Walking After found a home at Coffey Street Studio in Red Hook. The studio occupies an 19th-century warehouse (or Storage Store as it used be called) and this location turned out to be fruitful influence for the piece. First of all, the space is not a traditional theater and therefore acts as a character in the work, rather than a "neutral" frame in which the piece can exist. Furthermore, since architecture is an integral theme of the work it seemed important to weave the building itself into the performance. 

Coffey Street Studios image.jpeg

Coffey Street Studios

Coffey Street Studio was owned (at least in the 1860s) by Abel Thompson and was called Abel Thompson's Storage Stores (an old-fashioned word for warehouse). Abel Thomspon's property was located on Partition Street, the initial name of Coffey Street until it was renamed for Alderman Michael J Coffey in 1891. 


Abel Thompson's Storage Stores is listed on insurance indices under this name until the 1880s when the building became a part of the German American Storage Stores--a large complex of warehouses that extended from Conover Street to the pier. A large portion of the German American Stores burned in a massive fire in October 1898 after a British ship holding bales of jute, silk, shellac and tons of potassium nitrate (highly flammable), caught fire. Two piers, 4 blocks, a pile driver, and a whole lot of cotton,  jute turpentine, benzene and rosin were destroyed, totaling around $19 million in damage in today's dollars. The warehouse near the corner of Partition and Conover streets survived. 

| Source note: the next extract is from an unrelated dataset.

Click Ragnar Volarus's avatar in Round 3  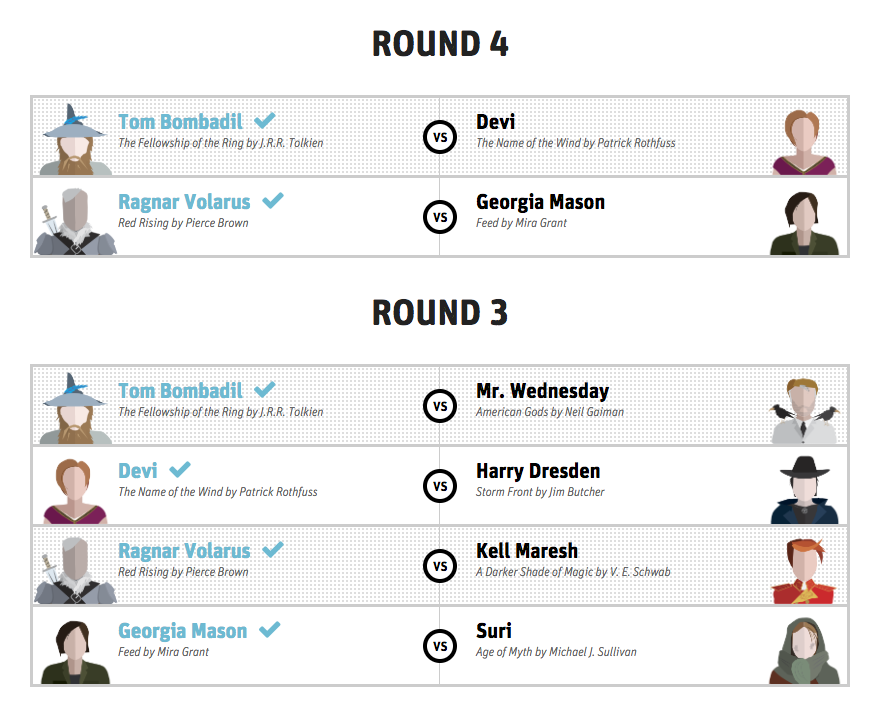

There isn't a whole lot of information available about 153 Coffey Street because nothing of great historical importance happened here. It was just a building that held barrels, and bales of cotton, and later cardboard boxes. 

It is beautiful and striking now because of it's purely functional, rather mundane history. The building was built to do one thing: hold things, and it presumably did that quite well as evidenced by the fact that it survived until today. I am interested and attracted to this simplicity of purpose and form.